For European organizations, particularly those in industrial sectors such as manufacturing, energy, transportation, and utilities that rely on Siemens SCALANCE LPE9403 devices for secure industrial Ethernet communication, this vulnerability poses a significant risk to confidentiality. Unauthorized access to sensitive device information could lead to exposure of network configurations, credentials, or operational parameters, which adversaries could use to escalate privileges or disrupt industrial processes indirectly. While the vulnerability does not directly affect system integrity or availability, the confidentiality breach could undermine trust in operational technology (OT) environments and lead to compliance issues with data protection regulations like GDPR if sensitive personal or operational data is exposed. The requirement for local access limits remote exploitation but insider threats or attackers who gain initial footholds on OT networks could exploit this vulnerability to deepen their access.

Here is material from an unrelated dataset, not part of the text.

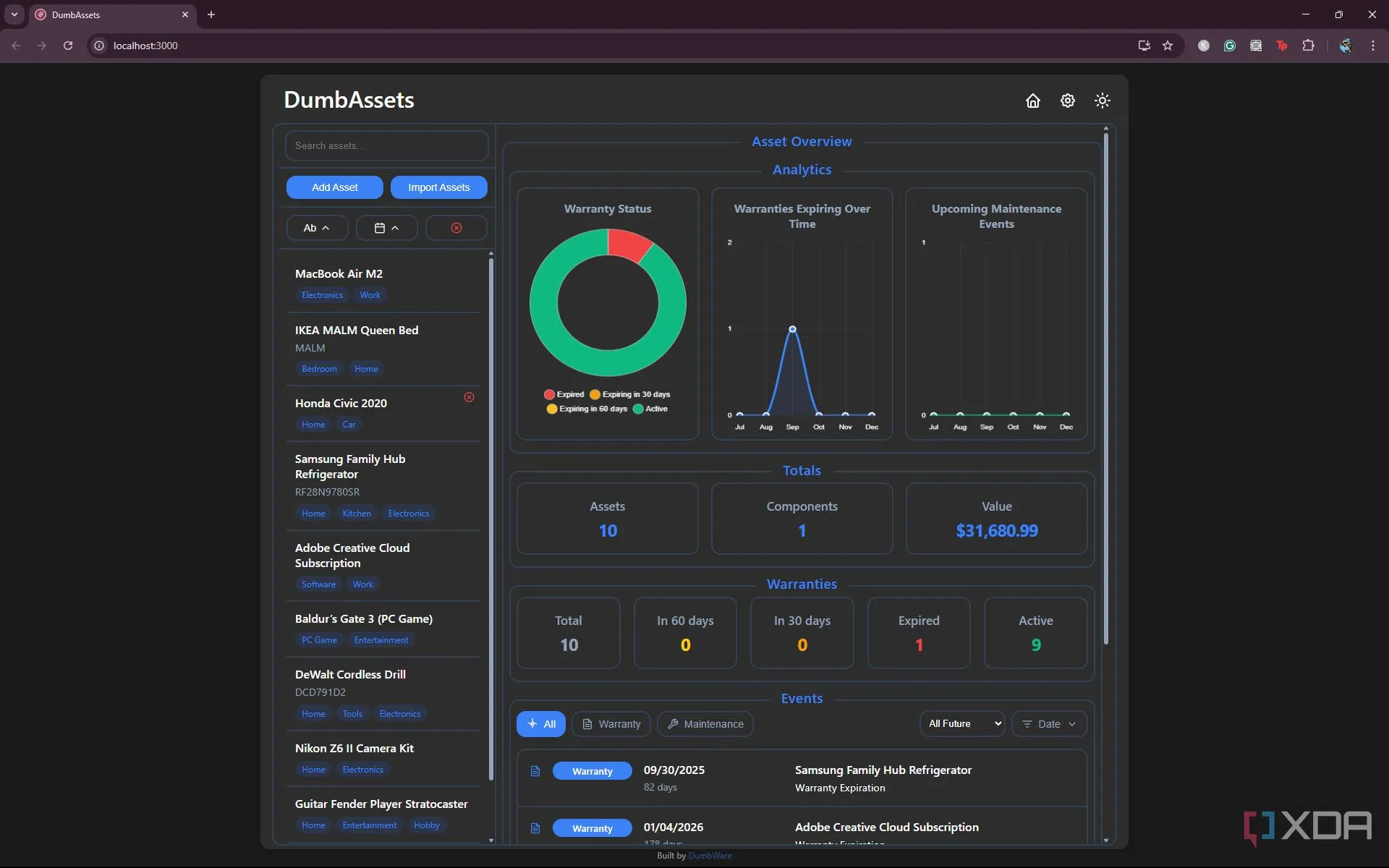Image resolution: width=1389 pixels, height=868 pixels.
Task: Focus the Search assets field
Action: (x=386, y=145)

Organizations should prioritize upgrading Siemens SCALANCE LPE9403 devices to version V4.0 HF0 or later once the patch is released by Siemens. Until then, strict network segmentation should be enforced to limit local access to these devices only to trusted personnel and systems. Implementing robust physical security controls to prevent unauthorized local access is critical. Monitoring and logging access to these devices should be enhanced to detect any anomalous or unauthorized attempts. Additionally, organizations should conduct regular audits of device permissions and configurations to ensure no inadvertent permission escalations exist. Employing endpoint detection and response (EDR) solutions in OT environments can help identify suspicious local activities. Finally, raising awareness among OT staff about the risks of local access exploitation can reduce insider threat risks.